Your instructions
Put every line of the items below into a Markdown table with the columns Row and Line, numbering the rows in order and leaving out blank lines.

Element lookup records
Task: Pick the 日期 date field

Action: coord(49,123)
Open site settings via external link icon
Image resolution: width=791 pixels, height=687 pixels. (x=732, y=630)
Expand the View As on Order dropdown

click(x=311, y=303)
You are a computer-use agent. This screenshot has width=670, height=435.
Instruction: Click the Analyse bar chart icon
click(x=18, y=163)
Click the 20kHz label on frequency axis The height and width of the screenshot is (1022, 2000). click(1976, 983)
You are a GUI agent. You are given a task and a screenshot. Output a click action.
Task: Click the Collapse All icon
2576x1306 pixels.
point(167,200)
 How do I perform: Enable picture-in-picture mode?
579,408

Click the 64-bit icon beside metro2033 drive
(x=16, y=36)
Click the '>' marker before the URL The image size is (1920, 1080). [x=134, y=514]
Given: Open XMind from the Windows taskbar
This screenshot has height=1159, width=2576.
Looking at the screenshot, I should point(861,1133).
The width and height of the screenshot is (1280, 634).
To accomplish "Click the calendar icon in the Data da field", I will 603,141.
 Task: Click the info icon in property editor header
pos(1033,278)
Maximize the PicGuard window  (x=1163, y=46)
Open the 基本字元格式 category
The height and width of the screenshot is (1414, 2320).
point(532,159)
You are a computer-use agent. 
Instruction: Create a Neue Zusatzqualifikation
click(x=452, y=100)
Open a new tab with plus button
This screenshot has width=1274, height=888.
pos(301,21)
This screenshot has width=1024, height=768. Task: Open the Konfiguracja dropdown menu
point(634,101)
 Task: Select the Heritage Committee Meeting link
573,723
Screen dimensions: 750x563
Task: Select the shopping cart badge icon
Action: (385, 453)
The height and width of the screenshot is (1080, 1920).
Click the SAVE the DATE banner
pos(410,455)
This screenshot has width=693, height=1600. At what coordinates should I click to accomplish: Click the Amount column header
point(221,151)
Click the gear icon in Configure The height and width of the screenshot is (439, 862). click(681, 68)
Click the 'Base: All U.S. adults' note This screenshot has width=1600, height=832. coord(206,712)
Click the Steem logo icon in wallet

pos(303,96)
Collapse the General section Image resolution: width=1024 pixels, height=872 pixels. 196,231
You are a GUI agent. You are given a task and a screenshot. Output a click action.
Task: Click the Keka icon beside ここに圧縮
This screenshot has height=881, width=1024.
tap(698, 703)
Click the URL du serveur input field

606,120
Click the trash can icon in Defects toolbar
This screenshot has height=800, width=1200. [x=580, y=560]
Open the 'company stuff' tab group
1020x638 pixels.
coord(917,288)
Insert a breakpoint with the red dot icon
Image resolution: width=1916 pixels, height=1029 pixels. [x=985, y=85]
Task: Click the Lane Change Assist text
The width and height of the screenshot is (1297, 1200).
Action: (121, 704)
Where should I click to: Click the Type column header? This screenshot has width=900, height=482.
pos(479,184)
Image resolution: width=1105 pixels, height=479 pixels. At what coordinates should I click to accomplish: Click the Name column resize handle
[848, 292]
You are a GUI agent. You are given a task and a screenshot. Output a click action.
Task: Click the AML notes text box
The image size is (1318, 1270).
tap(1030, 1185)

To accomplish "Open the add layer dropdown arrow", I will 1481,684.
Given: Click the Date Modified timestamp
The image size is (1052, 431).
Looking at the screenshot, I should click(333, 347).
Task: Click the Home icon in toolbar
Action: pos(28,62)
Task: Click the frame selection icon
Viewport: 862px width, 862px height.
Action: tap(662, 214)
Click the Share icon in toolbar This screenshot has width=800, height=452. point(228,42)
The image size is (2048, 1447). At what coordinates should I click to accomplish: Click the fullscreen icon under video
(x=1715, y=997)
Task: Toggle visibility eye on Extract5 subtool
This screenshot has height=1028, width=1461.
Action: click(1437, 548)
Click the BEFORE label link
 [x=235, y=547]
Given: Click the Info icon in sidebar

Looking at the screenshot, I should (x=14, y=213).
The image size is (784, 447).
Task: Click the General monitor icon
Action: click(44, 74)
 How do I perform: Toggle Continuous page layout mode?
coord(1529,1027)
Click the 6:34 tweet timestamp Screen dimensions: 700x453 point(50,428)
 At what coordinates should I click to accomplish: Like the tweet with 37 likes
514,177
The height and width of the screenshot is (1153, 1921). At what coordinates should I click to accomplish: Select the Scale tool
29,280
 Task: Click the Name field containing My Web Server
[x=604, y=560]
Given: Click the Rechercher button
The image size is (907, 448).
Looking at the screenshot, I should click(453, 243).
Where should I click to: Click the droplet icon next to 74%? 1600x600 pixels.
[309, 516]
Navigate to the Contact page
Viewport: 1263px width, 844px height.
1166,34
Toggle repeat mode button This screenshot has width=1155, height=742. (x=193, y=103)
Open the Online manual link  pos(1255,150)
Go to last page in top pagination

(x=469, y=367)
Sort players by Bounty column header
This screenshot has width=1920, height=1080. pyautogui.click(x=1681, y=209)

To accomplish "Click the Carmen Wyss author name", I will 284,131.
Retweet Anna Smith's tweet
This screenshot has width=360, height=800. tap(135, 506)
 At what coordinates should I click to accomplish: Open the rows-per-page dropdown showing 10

Exercise result
| Row | Line |
|---|---|
| 1 | Task: Pick the 日期 date field |
| 2 | Action: coord(49,123) |
| 3 | Open site settings via external link icon |
| 4 | Image resolution: width=791 pixels, height=687 pixels. (x=732, y=630) |
| 5 | Expand the View As on Order dropdown |
| 6 | click(x=311, y=303) |
| 7 | You are a computer-use agent. This screenshot has width=670, height=435. |
| 8 | Instruction: Click the Analyse bar chart icon |
| 9 | click(x=18, y=163) |
| 10 | Click the 20kHz label on frequency axis The height and width of the screenshot is (1022, 2000). click(1976, 983) |
| 11 | You are a GUI agent. You are given a task and a screenshot. Output a click action. |
| 12 | Task: Click the Collapse All icon |
| 13 | 2576x1306 pixels. |
| 14 | point(167,200) |
| 15 |  How do I perform: Enable picture-in-picture mode? |
| 16 | 579,408 |
| 17 | Click the 64-bit icon beside metro2033 drive |
| 18 | (x=16, y=36) |
| 19 | Click the '>' marker before the URL The image size is (1920, 1080). [x=134, y=514] |
| 20 | Given: Open XMind from the Windows taskbar |
| 21 | This screenshot has height=1159, width=2576. |
| 22 | Looking at the screenshot, I should point(861,1133). |
| 23 | The width and height of the screenshot is (1280, 634). |
| 24 | To accomplish "Click the calendar icon in the Data da field", I will 603,141. |
| 25 |  Task: Click the info icon in property editor header |
| 26 | pos(1033,278) |
| 27 | Maximize the PicGuard window  (x=1163, y=46) |
| 28 | Open the 基本字元格式 category |
| 29 | The height and width of the screenshot is (1414, 2320). |
| 30 | point(532,159) |
| 31 | You are a computer-use agent.  |
| 32 | Instruction: Create a Neue Zusatzqualifikation |
| 33 | click(x=452, y=100) |
| 34 | Open a new tab with plus button |
| 35 | This screenshot has width=1274, height=888. |
| 36 | pos(301,21) |
| 37 | This screenshot has width=1024, height=768. Task: Open the Konfiguracja dropdown menu |
| 38 | point(634,101) |
| 39 |  Task: Select the Heritage Committee Meeting link |
| 40 | 573,723 |
| 41 | Screen dimensions: 750x563 |
| 42 | Task: Select the shopping cart badge icon |
| 43 | Action: (385, 453) |
| 44 | The height and width of the screenshot is (1080, 1920). |
| 45 | Click the SAVE the DATE banner |
| 46 | pos(410,455) |
| 47 | This screenshot has width=693, height=1600. At what coordinates should I click to accomplish: Click the Amount column header |
| 48 | point(221,151) |
| 49 | Click the gear icon in Configure The height and width of the screenshot is (439, 862). click(681, 68) |
| 50 | Click the 'Base: All U.S. adults' note This screenshot has width=1600, height=832. coord(206,712) |
| 51 | Click the Steem logo icon in wallet |
| 52 | pos(303,96) |
| 53 | Collapse the General section Image resolution: width=1024 pixels, height=872 pixels. 196,231 |
| 54 | You are a GUI agent. You are given a task and a screenshot. Output a click action. |
| 55 | Task: Click the Keka icon beside ここに圧縮 |
| 56 | This screenshot has height=881, width=1024. |
| 57 | tap(698, 703) |
| 58 | Click the URL du serveur input field |
| 59 | 606,120 |
| 60 | Click the trash can icon in Defects toolbar |
| 61 | This screenshot has height=800, width=1200. [x=580, y=560] |
| 62 | Open the 'company stuff' tab group |
| 63 | 1020x638 pixels. |
| 64 | coord(917,288) |
| 65 | Insert a breakpoint with the red dot icon |
| 66 | Image resolution: width=1916 pixels, height=1029 pixels. [x=985, y=85] |
| 67 | Task: Click the Lane Change Assist text |
| 68 | The width and height of the screenshot is (1297, 1200). |
| 69 | Action: (121, 704) |
| 70 | Where should I click to: Click the Type column header? This screenshot has width=900, height=482. |
| 71 | pos(479,184) |
| 72 | Image resolution: width=1105 pixels, height=479 pixels. At what coordinates should I click to accomplish: Click the Name column resize handle |
| 73 | [848, 292] |
| 74 | You are a GUI agent. You are given a task and a screenshot. Output a click action. |
| 75 | Task: Click the AML notes text box |
| 76 | The image size is (1318, 1270). |
| 77 | tap(1030, 1185) |
| 78 | To accomplish "Open the add layer dropdown arrow", I will 1481,684. |
| 79 | Given: Click the Date Modified timestamp |
| 80 | The image size is (1052, 431). |
| 81 | Looking at the screenshot, I should click(333, 347). |
| 82 | Task: Click the Home icon in toolbar |
| 83 | Action: pos(28,62) |
| 84 | Task: Click the frame selection icon |
| 85 | Viewport: 862px width, 862px height. |
| 86 | Action: tap(662, 214) |
| 87 | Click the Share icon in toolbar This screenshot has width=800, height=452. point(228,42) |
| 88 | The image size is (2048, 1447). At what coordinates should I click to accomplish: Click the fullscreen icon under video |
| 89 | (x=1715, y=997) |
| 90 | Task: Toggle visibility eye on Extract5 subtool |
| 91 | This screenshot has height=1028, width=1461. |
| 92 | Action: click(1437, 548) |
| 93 | Click the BEFORE label link |
| 94 |  [x=235, y=547] |
| 95 | Given: Click the Info icon in sidebar |
| 96 | Looking at the screenshot, I should (x=14, y=213). |
| 97 | The image size is (784, 447). |
| 98 | Task: Click the General monitor icon |
| 99 | Action: click(44, 74) |
| 100 |  How do I perform: Toggle Continuous page layout mode? |
| 101 | coord(1529,1027) |
| 102 | Click the 6:34 tweet timestamp Screen dimensions: 700x453 point(50,428) |
| 103 |  At what coordinates should I click to accomplish: Like the tweet with 37 likes |
| 104 | 514,177 |
| 105 | The height and width of the screenshot is (1153, 1921). At what coordinates should I click to accomplish: Select the Scale tool |
| 106 | 29,280 |
| 107 |  Task: Click the Name field containing My Web Server |
| 108 | [x=604, y=560] |
| 109 | Given: Click the Rechercher button |
| 110 | The image size is (907, 448). |
| 111 | Looking at the screenshot, I should click(453, 243). |
| 112 | Where should I click to: Click the droplet icon next to 74%? 1600x600 pixels. |
| 113 | [309, 516] |
| 114 | Navigate to the Contact page |
| 115 | Viewport: 1263px width, 844px height. |
| 116 | 1166,34 |
| 117 | Toggle repeat mode button This screenshot has width=1155, height=742. (x=193, y=103) |
| 118 | Open the Online manual link  pos(1255,150) |
| 119 | Go to last page in top pagination |
| 120 | (x=469, y=367) |
| 121 | Sort players by Bounty column header |
| 122 | This screenshot has width=1920, height=1080. pyautogui.click(x=1681, y=209) |
| 123 | To accomplish "Click the Carmen Wyss author name", I will 284,131. |
| 124 | Retweet Anna Smith's tweet |
| 125 | This screenshot has width=360, height=800. tap(135, 506) |
| 126 |  At what coordinates should I click to accomplish: Open the rows-per-page dropdown showing 10 |